October 21st found me out again. I saw fewer deer this morning. I spotted a deer in a spruce thicket. I lost sight quickly in the tangled tree tops and limbs. I still hunted along side, and spotted the doe in a deciduous woodlands that bordered the spruce growth. I shot and a deer moved down through the woods. I searched for over an hour with the same results as Monday’s hunt. A miss! I always with thinking wonder if I did all I could do searching.
I hunted with my step father, Bob Miller on Thursday. We saw some deer. I almost shot a doe, but decided to not shoot for Bob’s benefit. We were home early for breakfast with my mother.
Today was the day! early in the morning I heard a shot where Bob usually goes hunting. I had driven myself and parked along a road, and Bob was over on the other road. I didn’t know with certainty he would be hunting.
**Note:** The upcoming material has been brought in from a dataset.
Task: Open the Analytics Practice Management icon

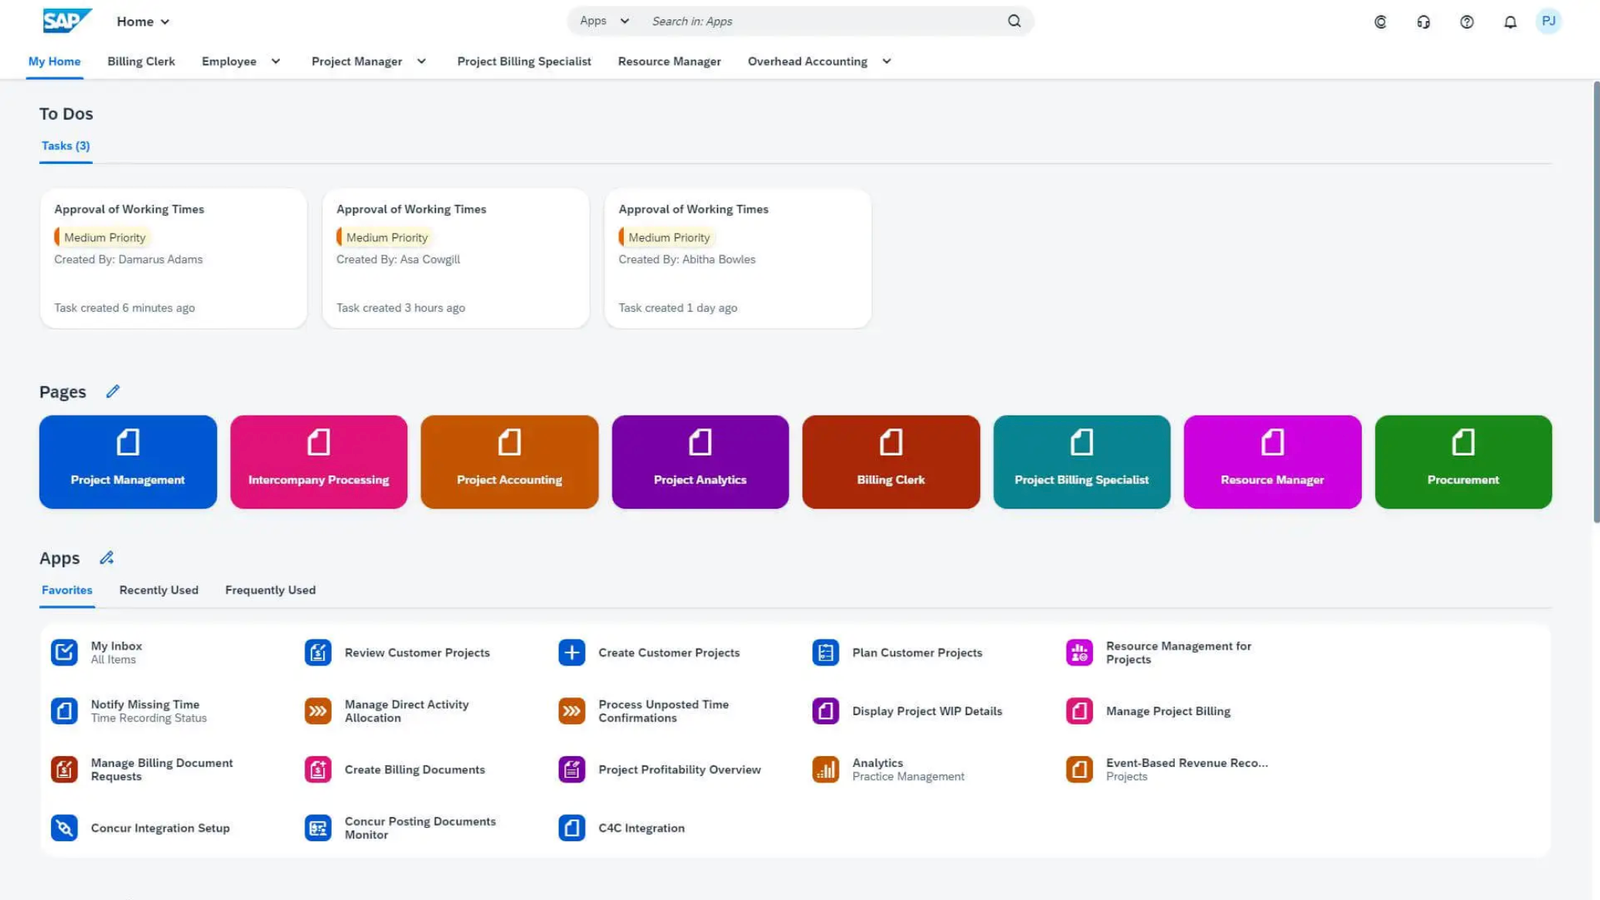Action: (825, 770)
I found Bob in a field, and he quickly told me the story. We searched for over an hour, and found nothing. We spotted a deer walking through the dense crabapples; dogwoods and briars. We continued looking. Bob went one way as I headed towards the area where this deer had gone. I wanted to be sure this deer wasn’t hit by Bob’s shot. No blood!
However, I looked up to see the deer moving out ahead of me at about thirty-five to forty yards. I identified it as a doe. The doe stopped. I had a small opening to shoot through for the briars were thick. I held a tight aim and shot. I walked up and looked around. The doe was down at another forty yards. The shot had been true and humane.
I used “Old Jacob” on this hunt. This is a style of flintlock rifle made in the 1780 era by Andrew Verner of Pennsylvania. It is a 50 caliber flinter. I have harvested a lot of deer with this firearm. Notice this gun is a rifle. This means the barrel has “rifling” in the barrel to stabilize the lead ball for better accuracy.
As I type this, Bob has returned to the woods to set a spell watching for deer!